EYES IN THE SKY:A minor planet named ‘Taipei’ is to be at its closest to the Earth tonight, but it can only be seen through a telescope, the Taipei Astronomical Museum said

By Shelley Shan  /  Staff reporter

People in Tainan learn about the Quadrantid meteor shower in an undated photograph.

Photo courtesy of the Tainan Astronomical Education Area

Skywatchers have a lot to look forward to this year, as a series of astronomical events are to take place.

The Quadrantid meteor shower is expected on Friday night, the Taipei Astronomical Museum said.

The Quadrantids — one of the three annual major meteor showers — have a zenithal hourly rate of 120 meteors, the museum said.

Friday night would be perfect to observe the Quadrantids, as there would be no moon, it said.

The two other major meteor showers are the Perseids in mid-August and the Geminids in mid-December.

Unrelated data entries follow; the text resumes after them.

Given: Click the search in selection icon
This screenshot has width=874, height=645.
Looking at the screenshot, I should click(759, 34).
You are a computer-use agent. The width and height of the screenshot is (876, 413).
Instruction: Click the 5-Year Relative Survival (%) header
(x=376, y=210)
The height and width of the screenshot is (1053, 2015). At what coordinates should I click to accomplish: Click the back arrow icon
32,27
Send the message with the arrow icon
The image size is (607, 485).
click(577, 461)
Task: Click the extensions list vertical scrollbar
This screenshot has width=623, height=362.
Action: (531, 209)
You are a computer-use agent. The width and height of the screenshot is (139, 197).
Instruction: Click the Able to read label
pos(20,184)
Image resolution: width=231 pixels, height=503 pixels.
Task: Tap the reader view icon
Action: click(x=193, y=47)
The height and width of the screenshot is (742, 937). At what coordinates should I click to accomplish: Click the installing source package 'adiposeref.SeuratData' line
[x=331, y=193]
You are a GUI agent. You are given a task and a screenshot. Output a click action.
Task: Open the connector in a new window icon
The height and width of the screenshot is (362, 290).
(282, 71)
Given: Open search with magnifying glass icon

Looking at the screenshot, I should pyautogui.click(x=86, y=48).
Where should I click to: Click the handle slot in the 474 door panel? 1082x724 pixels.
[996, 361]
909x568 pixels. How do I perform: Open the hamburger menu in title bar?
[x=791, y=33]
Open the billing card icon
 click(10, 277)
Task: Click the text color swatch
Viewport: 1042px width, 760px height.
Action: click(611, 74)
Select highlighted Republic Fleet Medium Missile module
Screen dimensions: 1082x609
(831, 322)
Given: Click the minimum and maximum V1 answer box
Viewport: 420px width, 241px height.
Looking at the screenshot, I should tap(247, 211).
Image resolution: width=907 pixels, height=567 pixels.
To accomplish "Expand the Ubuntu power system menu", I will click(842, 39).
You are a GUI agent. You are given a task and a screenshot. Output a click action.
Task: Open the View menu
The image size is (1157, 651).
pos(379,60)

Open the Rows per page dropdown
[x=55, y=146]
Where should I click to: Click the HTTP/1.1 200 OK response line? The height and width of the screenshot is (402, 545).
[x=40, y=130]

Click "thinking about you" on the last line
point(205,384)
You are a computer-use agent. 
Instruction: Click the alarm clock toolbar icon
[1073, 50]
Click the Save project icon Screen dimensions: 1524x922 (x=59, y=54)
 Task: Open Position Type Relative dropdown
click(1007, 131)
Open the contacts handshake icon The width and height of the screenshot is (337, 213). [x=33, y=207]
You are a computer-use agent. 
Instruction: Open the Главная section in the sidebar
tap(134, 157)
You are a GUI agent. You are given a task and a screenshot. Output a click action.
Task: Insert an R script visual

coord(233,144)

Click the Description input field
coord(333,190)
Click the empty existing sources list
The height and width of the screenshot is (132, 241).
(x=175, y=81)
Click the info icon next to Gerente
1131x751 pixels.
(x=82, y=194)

Following the Quadrantid meteor shower, a partial solar eclipse is to occur at 8am on Sunday, the museum said, but it can only be observed north of Tainan, as it has a small magnitude.

People observing the solar eclipse should use proper eye protection, the museum said, adding that they can also watch a live broadcast of the event on the museum’s Web site.

Another partial solar eclipse is to take place on Dec. 26, which would be visible nationwide, it said.

People who missed the “blood moon” in July last year would have another chance to see a total lunar eclipse on Jan. 21, the museum said.

However, the eclipse, which is expected to last five hours and 15 minutes, can be observed in North and South America, western Europe and Africa, but not in Taiwan, the museum said.

Planet 171381 Taipei, a minor planet, is expected to come closest to the Earth tonight, the museum said.

The planet was named “Taipei” as it was jointly discovered in 2006 by Taiwanese researcher Lin Hong-chin (林宏欽) and Chinese astronomer Ye Quanzhi (葉泉治) while they were working at the Lulin Observatory at National Central University.

Although it would be at its closest to the Earth, it would still be about 320 million kilometers away and can only be observed through a large telescope, the museum said.